## Material for this task
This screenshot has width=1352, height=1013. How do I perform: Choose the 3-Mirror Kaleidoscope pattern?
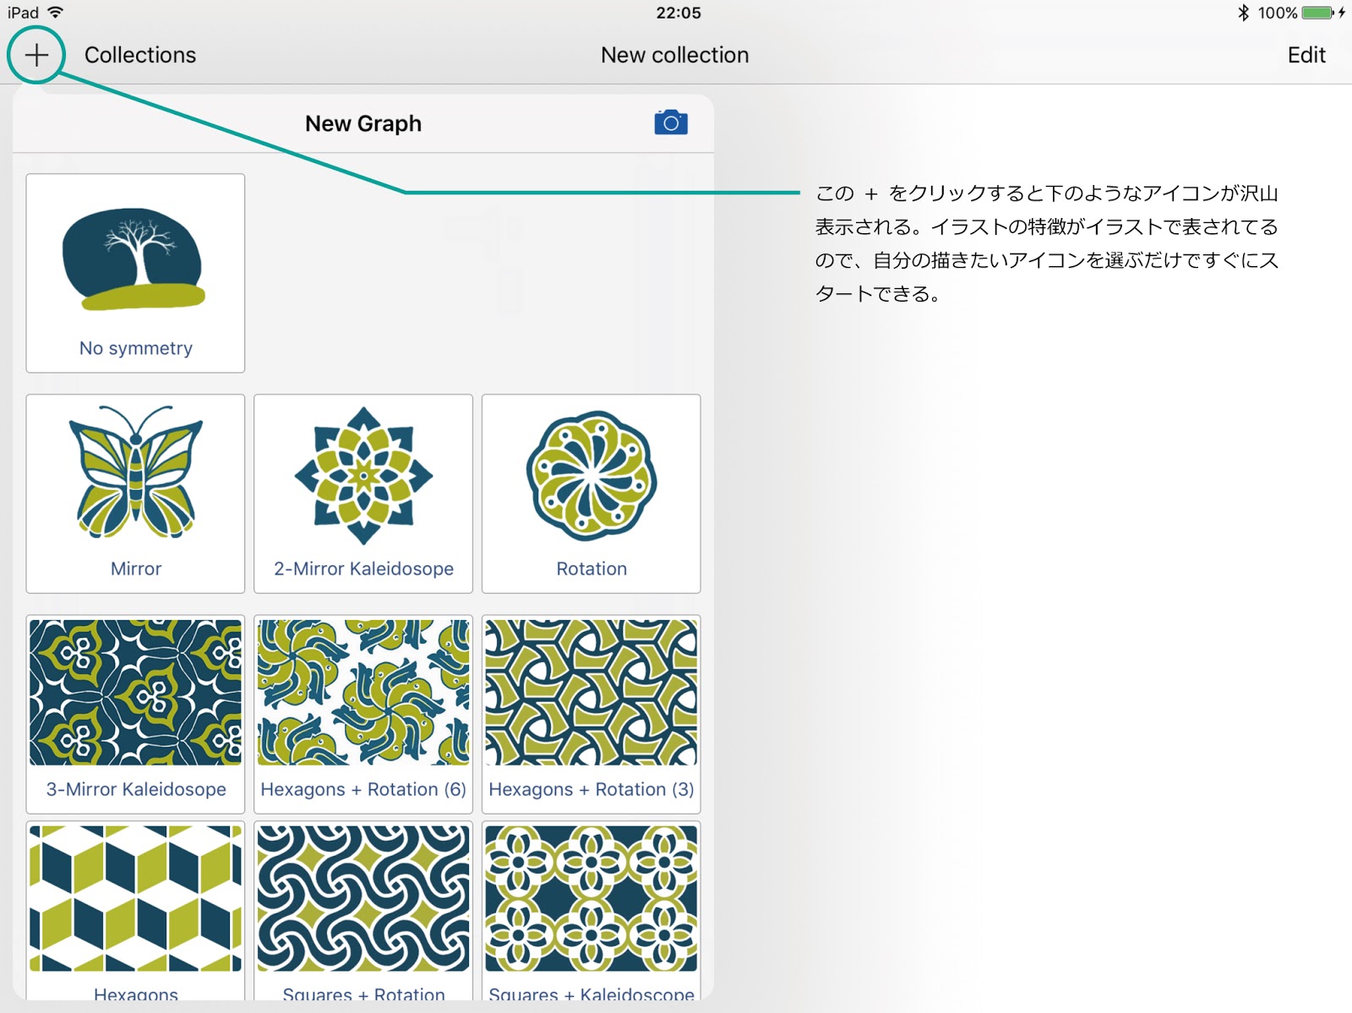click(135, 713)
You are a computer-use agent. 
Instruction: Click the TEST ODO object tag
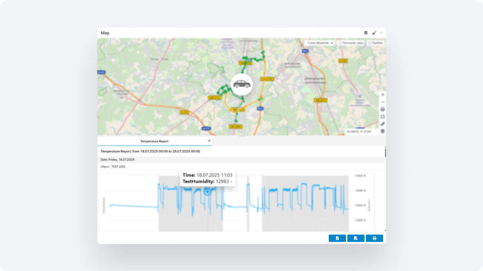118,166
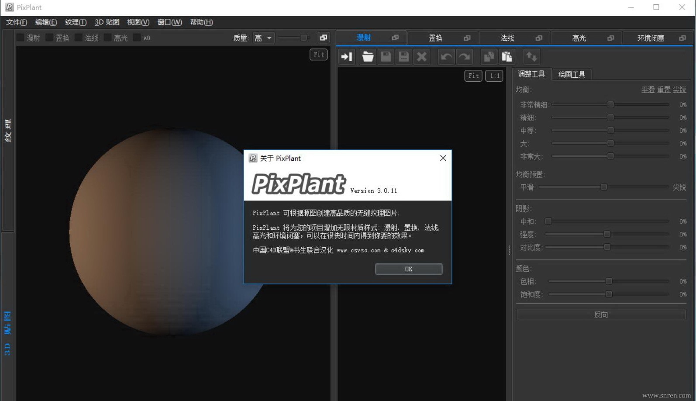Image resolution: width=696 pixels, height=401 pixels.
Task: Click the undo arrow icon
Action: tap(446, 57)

## Instruction
Reproduce every item above verbatim, line by line, omitting the pictures.

## Reply
This screenshot has width=1352, height=1013. How do I perform: Choose the 3-Mirror Kaleidoscope pattern?
click(135, 713)
You are a computer-use agent. 
Instruction: Click the TEST ODO object tag
118,166
Image resolution: width=696 pixels, height=401 pixels.
Task: Click the undo arrow icon
Action: tap(446, 57)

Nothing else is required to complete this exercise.